Venice HS School Site Council
We, the parents, share a similar experience. We first got involved because we had a negative personal experience at the school level, or because we observed things we did not like at our children’s schools. In either case, we felt compelled to do something or say something about these conditions or behaviors. The outcome we seek from our participation is that our concerns be addressed and changes be made to prevent our negative experiences from recurring.
Because the pace and extent of change we desire is not coming quickly enough, we have started to connect outside of any school or district affiliated groups. We are reaching out to other parents, sharing our concerns with them, and inviting them to join us. We want them to help us co-construct and present our proposal for how to address and resolve many the concerns we share in common.
Very soon, we will present our proposal to the district leadership. We expect the district leadership to authorize it, and financially support its implementation. This is our project for 2021.
We need the public’s financial support to fix our public schools
We have a strong proposal. We are excited to share it with you, and we ask that you support us to the extent that you can. The problems we have in our public schools will not be eradicated by any stakeholder on the public school payroll. Fear of loss of their livelihood prevents them from challenging their superiors, their peers, and themselves. That is why only the parents and the public, in general, can lead the charge to fix our public schools.
The Los Angeles Unified School District (LAUSD), the public school district in which most of us have our children enrolled, has a nearly $8 Billion budget to work with.

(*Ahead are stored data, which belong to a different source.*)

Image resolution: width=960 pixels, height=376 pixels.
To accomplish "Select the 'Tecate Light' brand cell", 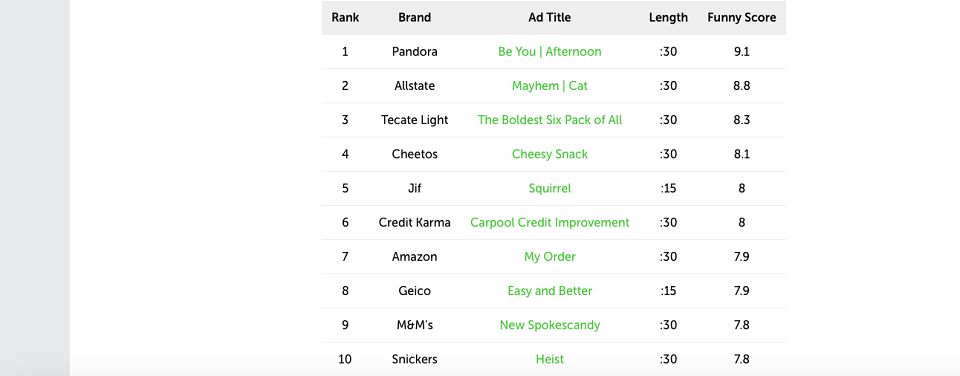I will click(x=414, y=120).
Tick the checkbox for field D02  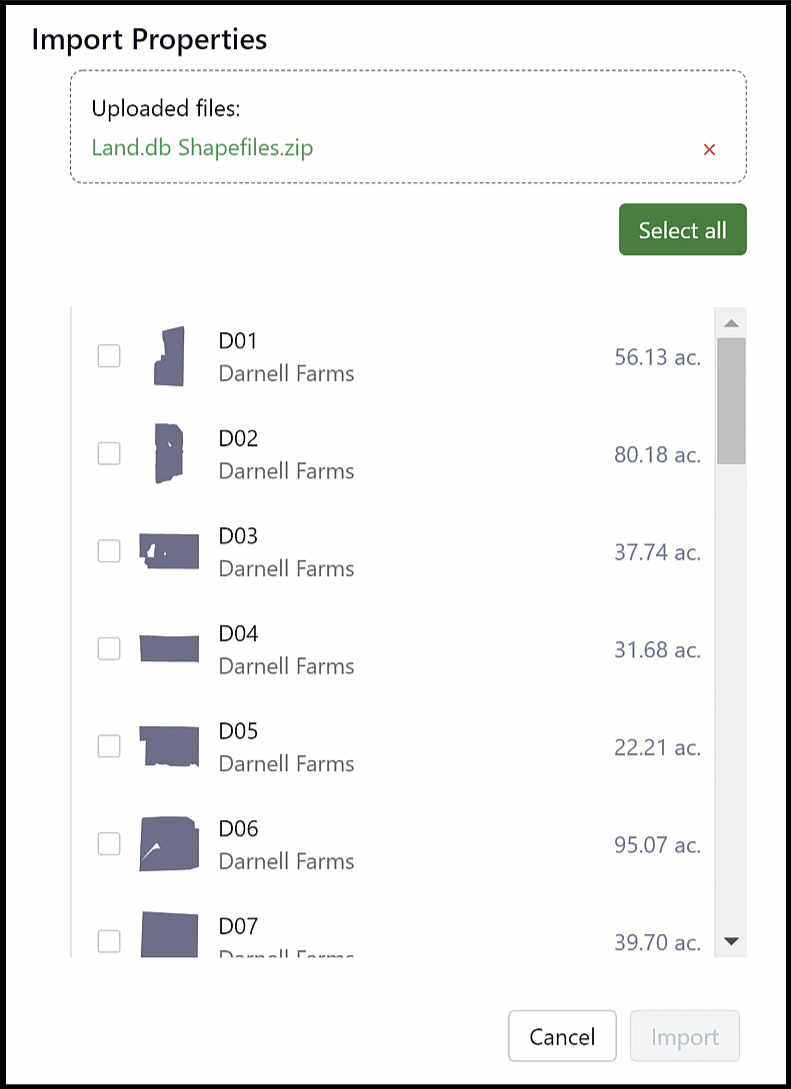pos(109,454)
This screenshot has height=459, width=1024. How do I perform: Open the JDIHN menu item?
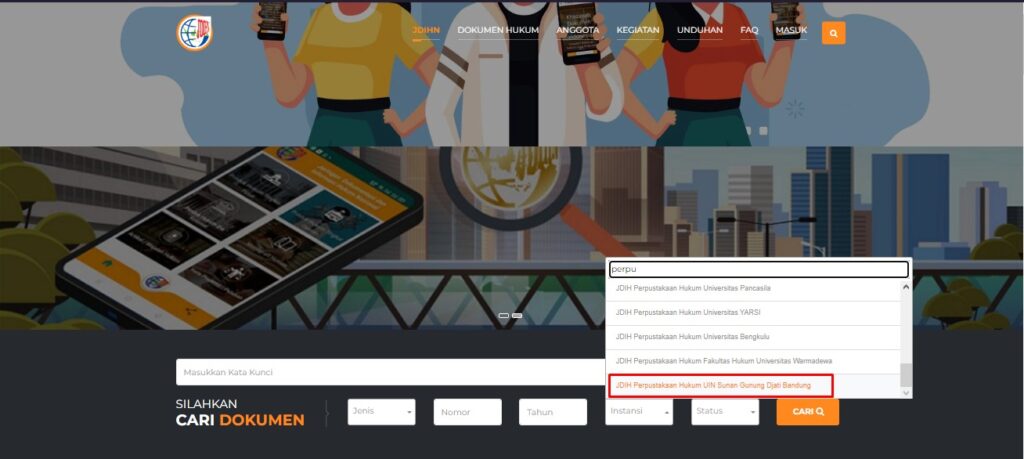tap(425, 30)
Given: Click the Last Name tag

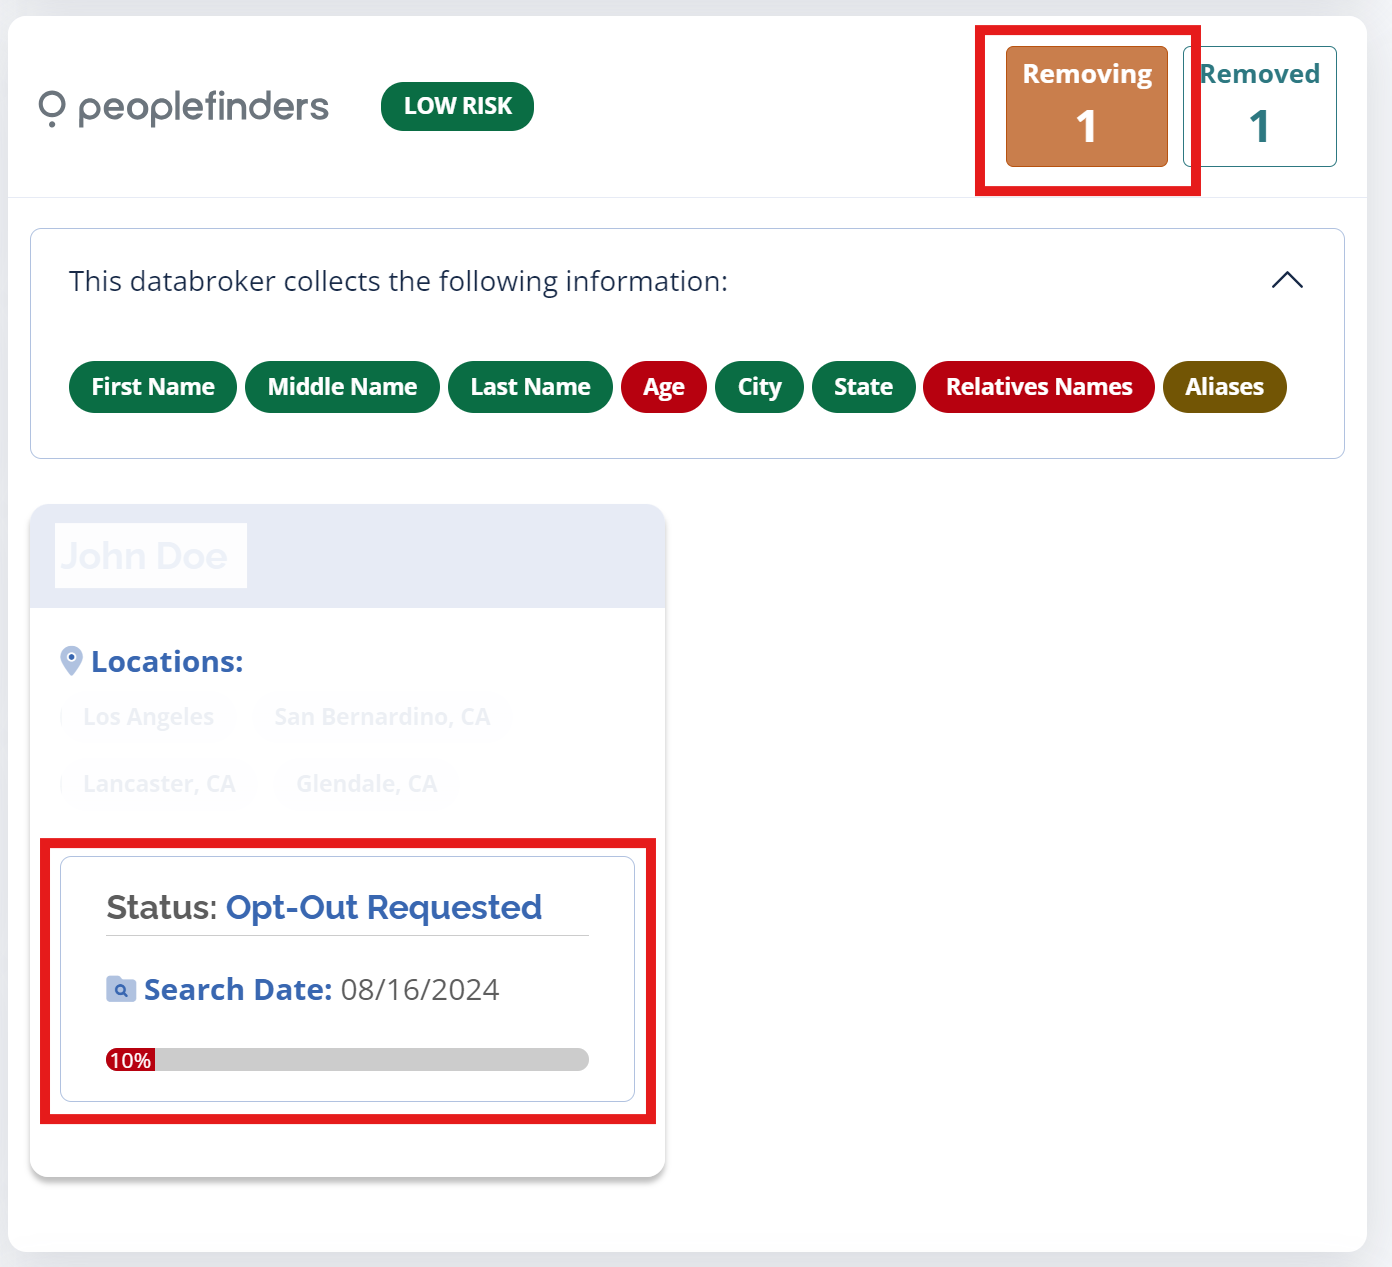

Believe me when I tell you that the work we have been doing, participating in school/district committee meetings and trainings, planning and preparing to be an active and contributing attendee, networking, meeting offline, reaching out to other parents, and training other parents, is as time consuming as a full-time job. In some cases, it is a full-time job. We do this work for free, and would rather it be that way than have to accept compensation from the school district.
We know that the moment we accept any payment from the district, the chance of a dependent relationship is born. If that dependency becomes a reality, the integrity of our work will be compromised, and our ability to effect permanent change will be lost.
Our team presently has a budget of $0. We do not need much, but we need enough to keep the lights on. Please help us level the playing field with a generous tax-deductible donation. Please continue reading to see how we would put your gift to work. I really encourage you to do so. You will find that this is one of the most logical, comprehensive, well-researched, and though through proposals for fixing our public schools. This is our project for 2021.
To make a donation click here or scan this QR Code.
What problems are we solving in our project for 2021?
Problem 1: Too many school improvement initiatives are launched in the absence of well-informed, well-prepared and organized key stakeholders
The lack of common sense, fact-based, structured and constructive communication among all the stakeholders (e.g., politicians, educators, families, the business community, etc…) vested in public education is the problem we are going to solve. The reason for this is simple. It’s not happening!
Do not get me wrong. Nationally, public education is now over a $700 Billion per year business. So there are a lot of people talking about how to make our schools more effective. Unfortunately, these conversations have all been in the absence of one or more of the conditions or stakeholder groups I list above.
Problem 2: Too many of the goals set for these initiatives are set in response to the wrong question(s). So the initiative does not fulfill its purpose.
It is hard enough to bring stakeholders together to dialogue around the issues affecting our children and the schools they attend. It is even harder ensuring that the multitude of issues and perspective stakeholders bring to the discussion don’t derail the dialogue to the point that little forward progress is made. The worst scenario, however, is the one where there is synergy, consensus, a plan of action, and action is taken, but the desired outcomes are never achieved.
This scenario can be devastating, and usually concludes with participants finding fault in the actions or perceived intentions of one or more of the stakeholders. We’ve come to learn from experience that in most cases the root of the failure is not foul play or lack of effort. Instead it is the fact that either the action plan was not in alignment with the desired outcomes, or the desired outcomes were off target. We call that asking the wrong questions. The fact that too many school improvement initiatives are based on a collective response to the wrong questions is the second problem we are going to solve.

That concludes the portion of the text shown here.